Make & Maintain Your Milk
Your first milk (colostrum) is thick and golden. Early milk comes in very small amounts – yet is full of nutrients and proteins that boost your baby’s immune system.
Your milk will change over the first 3-5 days into larger amounts of mature milk, which has more water to satisfy your baby’s thirst.
When your amount of milk increases, it is often referred to as “coming in.” This is misleading because your breasts were not empty before this time – they already have milk in them for your baby.
Move it or lose it!
- Making a full supply of milk requires frequent removal of milk from your breasts.
- If milk is NOT removed from your breasts, your body is given the message to make less milk.
- You should use breast massage, hand expression and/or pumping to remove milk (and keep making milk) if you are separated from your baby
At first, Tonya didn’t want to breastfeed because she had heard it could hurt.

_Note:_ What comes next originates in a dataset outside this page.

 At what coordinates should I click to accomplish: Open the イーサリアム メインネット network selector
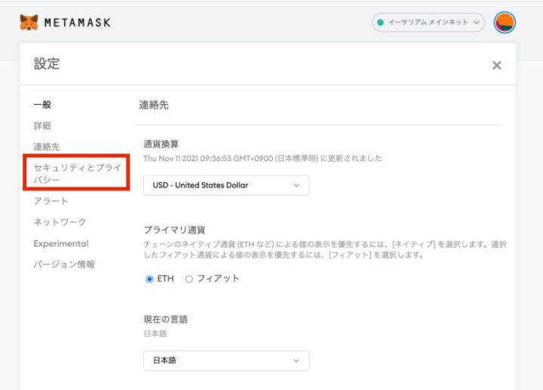point(428,23)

But with all the health benefits for her baby and herself, she decided to try.
After her baby was born, she did try, and just as she expected, it did hurt her nipples a bit. Her lactation consultant and peer counselor helped to find the source of the pain and make changes to reduce the discomfort.
This helped, but then a few days postpartum she felt pain in both breasts. Again, she got help from a skilled support person, and was able to stick with it.
In a couple of weeks all the discomforts were gone and never came back. Tonya is still breastfeeding at a year out and is very happy she continued – the discomfort in the beginning was worth it!